___ GIVEN RECORDS
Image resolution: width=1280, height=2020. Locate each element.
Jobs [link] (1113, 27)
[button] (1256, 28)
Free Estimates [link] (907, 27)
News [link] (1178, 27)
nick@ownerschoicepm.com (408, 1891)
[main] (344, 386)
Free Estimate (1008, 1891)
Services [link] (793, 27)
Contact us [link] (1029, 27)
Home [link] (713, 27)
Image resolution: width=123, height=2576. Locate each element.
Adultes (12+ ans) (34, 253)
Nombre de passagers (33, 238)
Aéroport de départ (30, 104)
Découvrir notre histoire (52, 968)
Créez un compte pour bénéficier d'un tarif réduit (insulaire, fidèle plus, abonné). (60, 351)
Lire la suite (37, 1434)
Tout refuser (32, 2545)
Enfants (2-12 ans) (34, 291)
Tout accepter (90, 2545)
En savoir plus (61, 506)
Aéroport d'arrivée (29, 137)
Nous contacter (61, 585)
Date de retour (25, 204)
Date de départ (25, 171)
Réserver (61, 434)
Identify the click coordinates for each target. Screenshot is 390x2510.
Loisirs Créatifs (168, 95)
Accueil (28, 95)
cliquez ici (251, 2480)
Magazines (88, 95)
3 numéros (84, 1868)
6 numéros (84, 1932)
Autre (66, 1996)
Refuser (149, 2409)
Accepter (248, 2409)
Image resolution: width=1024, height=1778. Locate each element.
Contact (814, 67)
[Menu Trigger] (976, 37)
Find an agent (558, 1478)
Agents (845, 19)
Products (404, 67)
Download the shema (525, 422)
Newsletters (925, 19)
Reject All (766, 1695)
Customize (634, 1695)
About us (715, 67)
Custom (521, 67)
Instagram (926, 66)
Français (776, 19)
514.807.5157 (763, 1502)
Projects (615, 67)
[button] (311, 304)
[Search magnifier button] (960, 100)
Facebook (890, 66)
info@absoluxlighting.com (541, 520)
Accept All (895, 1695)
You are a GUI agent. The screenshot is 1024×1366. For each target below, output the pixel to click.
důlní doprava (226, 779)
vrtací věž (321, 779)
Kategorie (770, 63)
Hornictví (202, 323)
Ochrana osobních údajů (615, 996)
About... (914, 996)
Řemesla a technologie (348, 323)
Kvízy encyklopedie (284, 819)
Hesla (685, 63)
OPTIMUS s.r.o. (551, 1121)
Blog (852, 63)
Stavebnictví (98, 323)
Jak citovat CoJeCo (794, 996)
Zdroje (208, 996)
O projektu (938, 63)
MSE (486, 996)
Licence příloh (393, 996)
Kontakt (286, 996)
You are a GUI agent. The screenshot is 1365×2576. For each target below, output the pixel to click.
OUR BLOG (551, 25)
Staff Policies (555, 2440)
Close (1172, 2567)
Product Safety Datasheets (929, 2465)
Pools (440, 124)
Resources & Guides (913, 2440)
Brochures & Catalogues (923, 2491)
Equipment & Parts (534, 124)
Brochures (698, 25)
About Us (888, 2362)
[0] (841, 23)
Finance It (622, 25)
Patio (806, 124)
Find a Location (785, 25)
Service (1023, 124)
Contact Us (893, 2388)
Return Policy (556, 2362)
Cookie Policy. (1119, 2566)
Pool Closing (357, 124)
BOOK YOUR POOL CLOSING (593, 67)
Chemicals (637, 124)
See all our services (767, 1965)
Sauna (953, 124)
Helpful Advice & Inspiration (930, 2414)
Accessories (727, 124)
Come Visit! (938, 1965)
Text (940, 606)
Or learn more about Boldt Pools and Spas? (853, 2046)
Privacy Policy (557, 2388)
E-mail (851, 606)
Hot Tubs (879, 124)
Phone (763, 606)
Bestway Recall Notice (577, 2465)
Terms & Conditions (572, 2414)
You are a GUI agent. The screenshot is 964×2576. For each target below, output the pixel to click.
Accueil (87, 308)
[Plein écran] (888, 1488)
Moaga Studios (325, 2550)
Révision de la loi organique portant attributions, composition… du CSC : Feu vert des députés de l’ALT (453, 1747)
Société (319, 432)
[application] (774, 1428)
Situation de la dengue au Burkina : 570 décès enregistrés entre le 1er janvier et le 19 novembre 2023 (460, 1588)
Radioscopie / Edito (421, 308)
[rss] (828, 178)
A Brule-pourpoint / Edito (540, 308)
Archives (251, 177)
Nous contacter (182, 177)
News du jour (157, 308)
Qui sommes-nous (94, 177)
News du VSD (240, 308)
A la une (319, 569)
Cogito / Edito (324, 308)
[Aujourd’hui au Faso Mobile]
______
### EXERCISE DESCRIPTION:
Search the preceding listing for "plus" and extract every line where it is found.

### ANSWER SECTION:
Créez un compte pour bénéficier d'un tarif réduit (insulaire, fidèle plus, abonné). (60, 351)
En savoir plus (61, 506)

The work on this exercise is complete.